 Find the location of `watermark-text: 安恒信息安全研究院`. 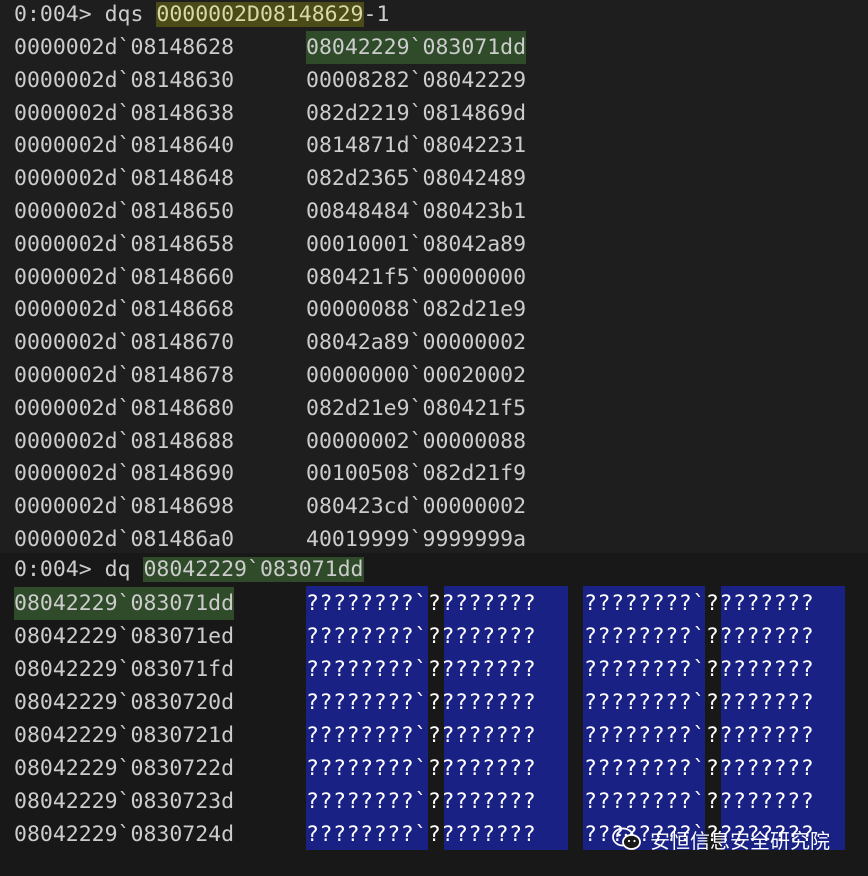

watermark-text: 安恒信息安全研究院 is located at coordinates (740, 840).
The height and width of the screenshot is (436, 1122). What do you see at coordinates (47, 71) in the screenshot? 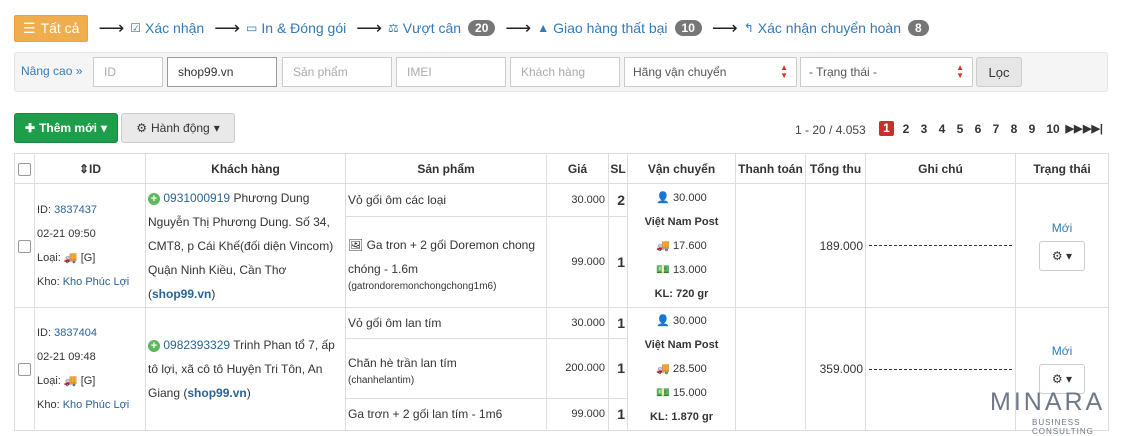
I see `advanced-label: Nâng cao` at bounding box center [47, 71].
---
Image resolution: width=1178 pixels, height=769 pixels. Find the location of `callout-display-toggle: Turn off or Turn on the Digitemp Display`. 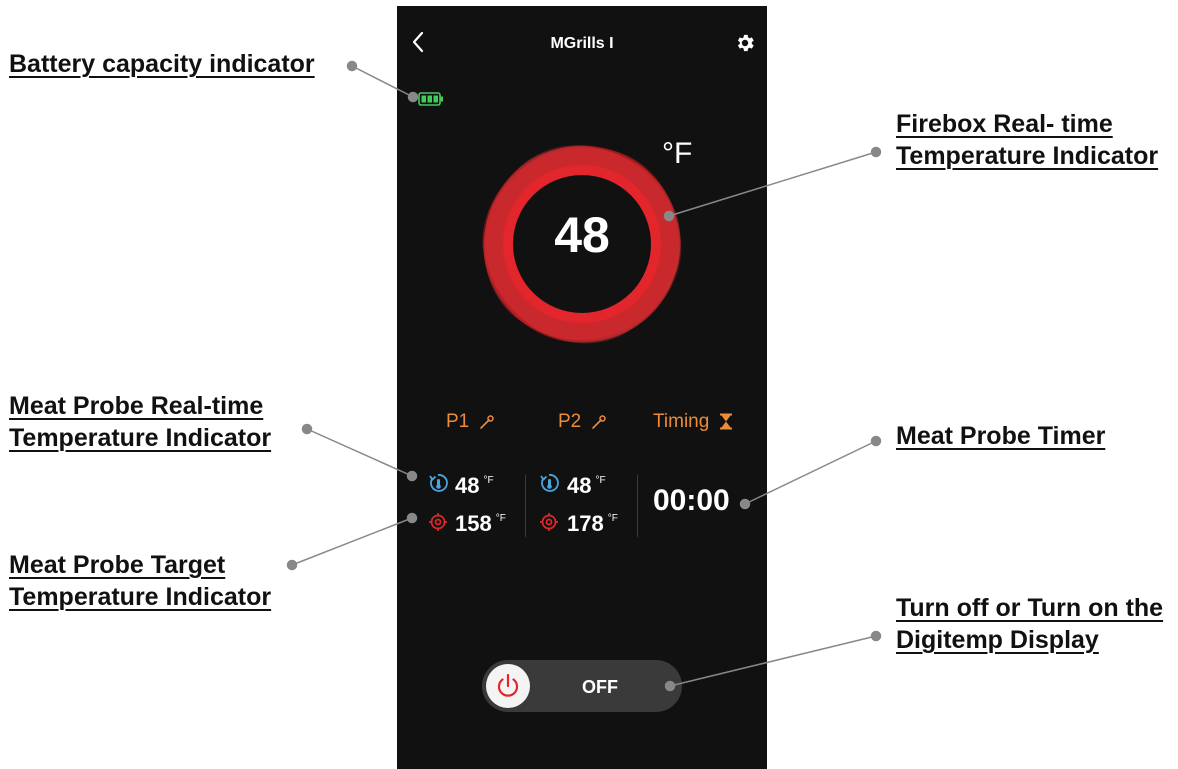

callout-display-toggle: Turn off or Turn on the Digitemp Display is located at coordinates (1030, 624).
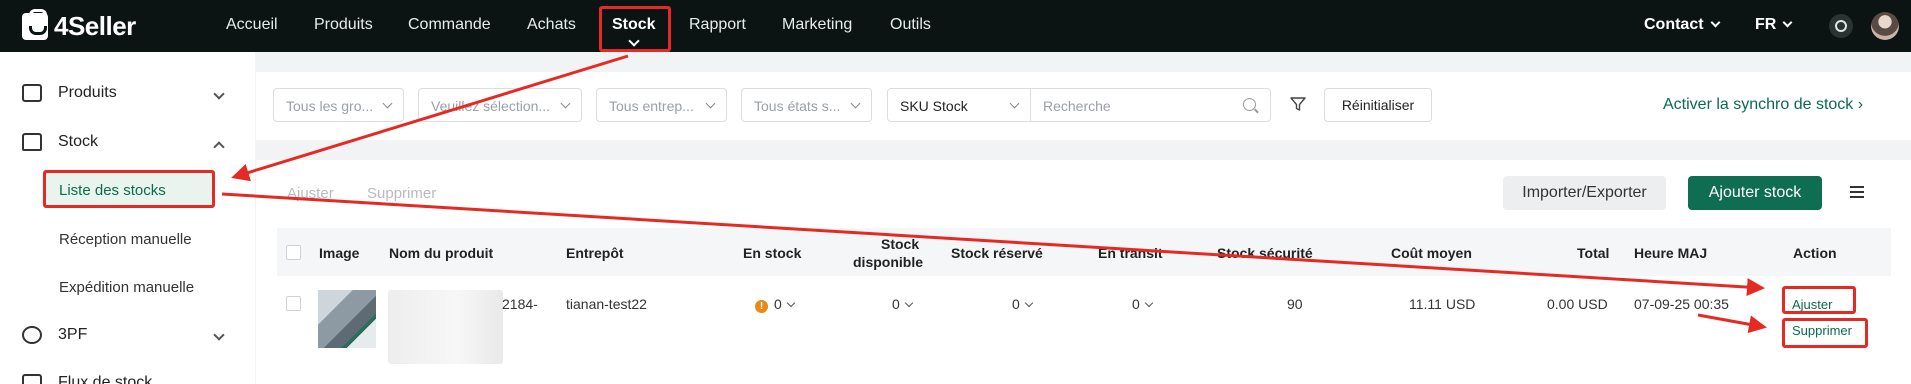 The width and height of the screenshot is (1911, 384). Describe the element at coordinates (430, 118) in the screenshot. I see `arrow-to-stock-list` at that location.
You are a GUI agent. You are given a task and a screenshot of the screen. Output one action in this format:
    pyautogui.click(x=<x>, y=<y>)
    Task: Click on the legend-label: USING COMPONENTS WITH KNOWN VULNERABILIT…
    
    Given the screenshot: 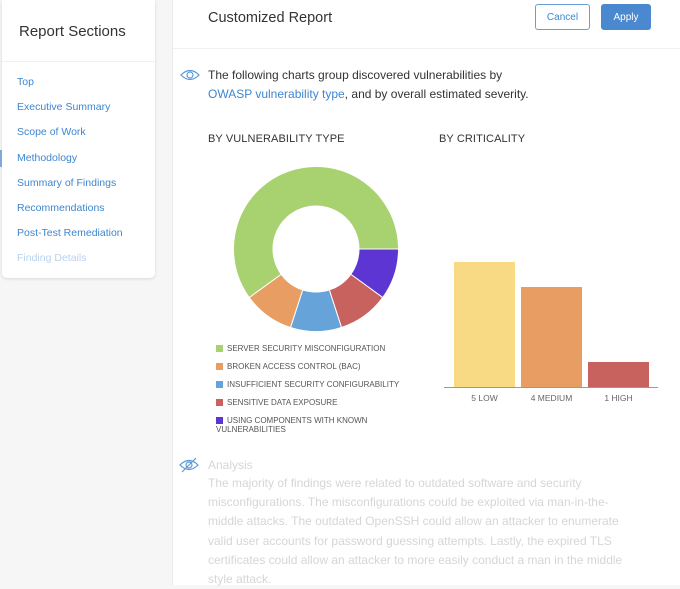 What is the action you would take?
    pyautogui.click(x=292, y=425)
* * *
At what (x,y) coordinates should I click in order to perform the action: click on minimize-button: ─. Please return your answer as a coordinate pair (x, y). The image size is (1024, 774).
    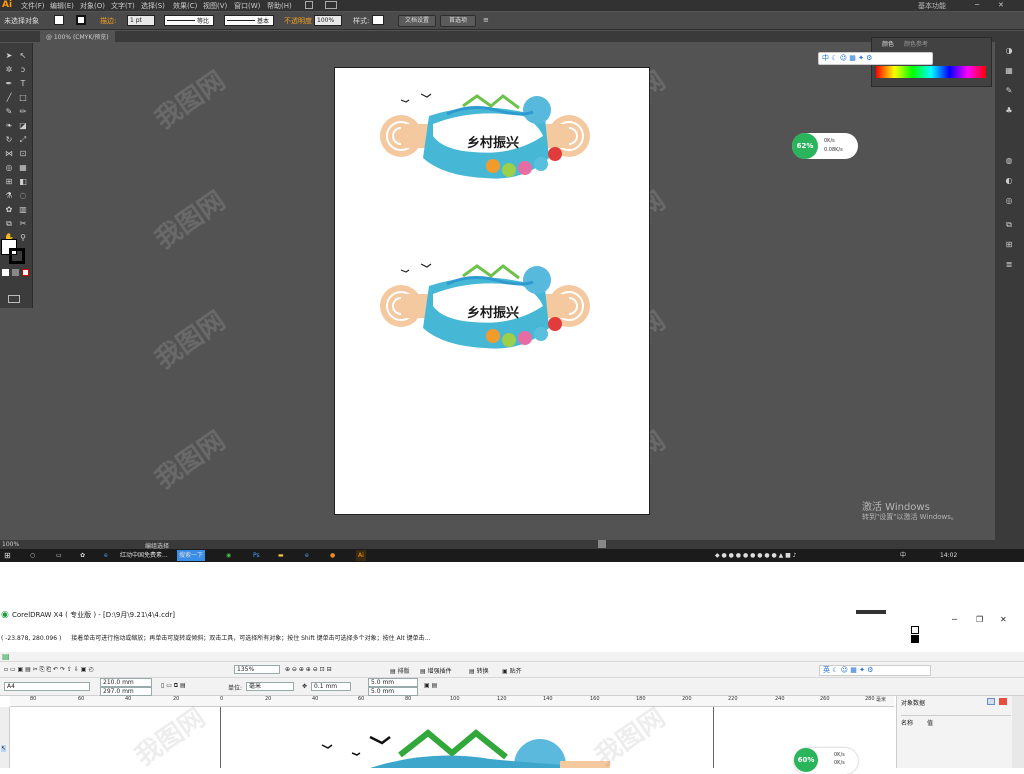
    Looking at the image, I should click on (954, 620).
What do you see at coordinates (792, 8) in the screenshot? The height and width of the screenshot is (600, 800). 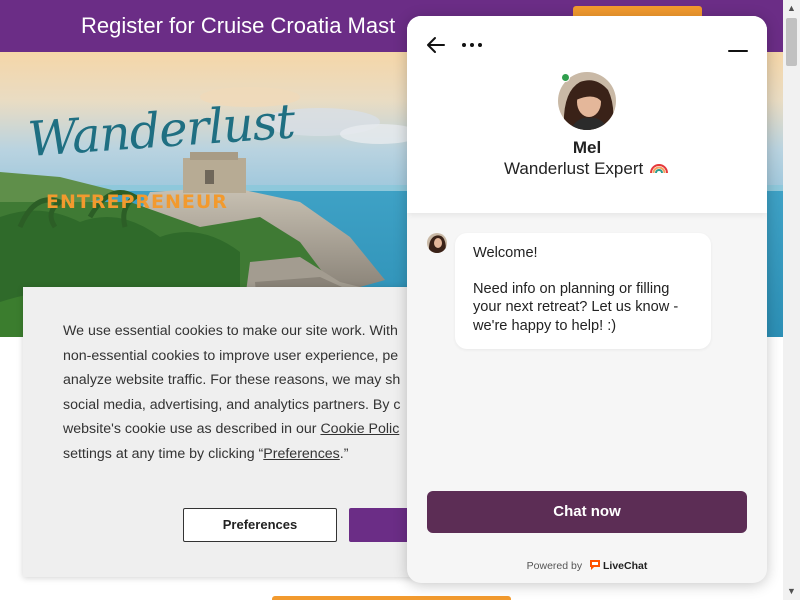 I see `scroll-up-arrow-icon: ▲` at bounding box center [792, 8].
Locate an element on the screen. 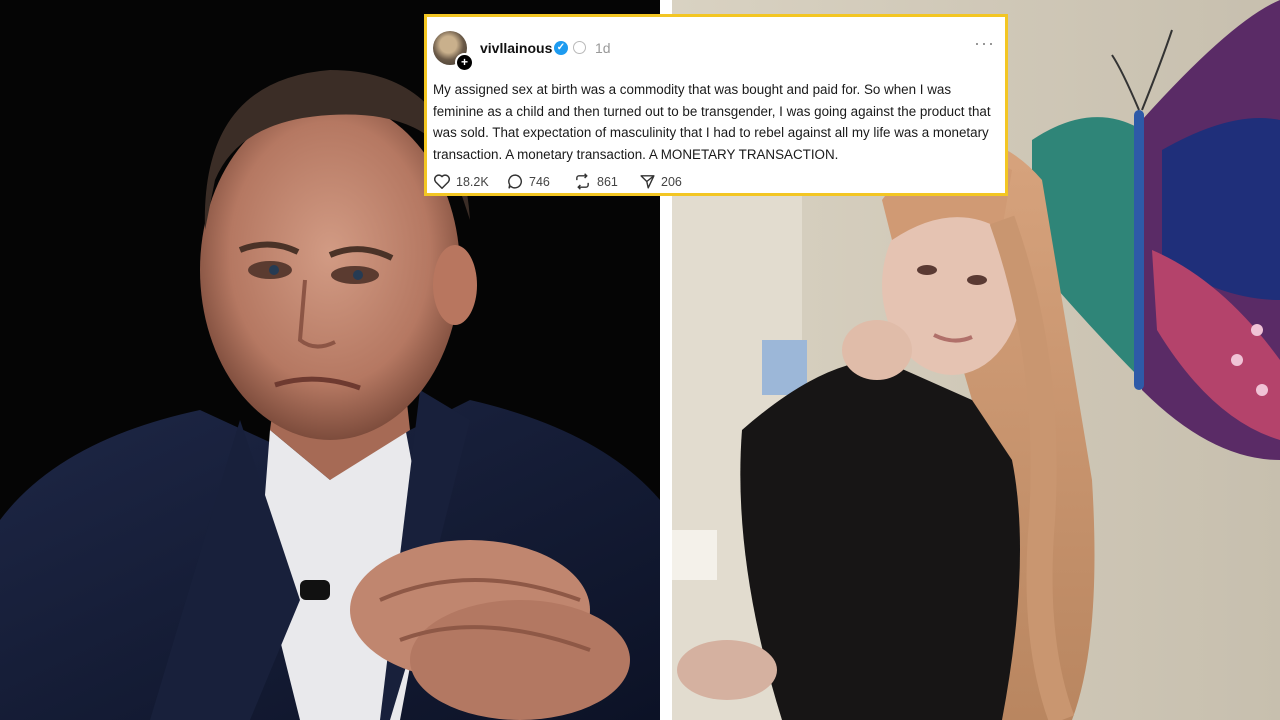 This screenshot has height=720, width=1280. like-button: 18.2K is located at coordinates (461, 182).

WORK TO BE COMPLETED: Reproduce the stretch of items from the line containing "Image resolution: width=1178" through the line containing "coordinates (1030, 624).", without the pictures.

ANSWER AREA:
Image resolution: width=1178 pixels, height=769 pixels. Find the location of `callout-display-toggle: Turn off or Turn on the Digitemp Display`. 

callout-display-toggle: Turn off or Turn on the Digitemp Display is located at coordinates (1030, 624).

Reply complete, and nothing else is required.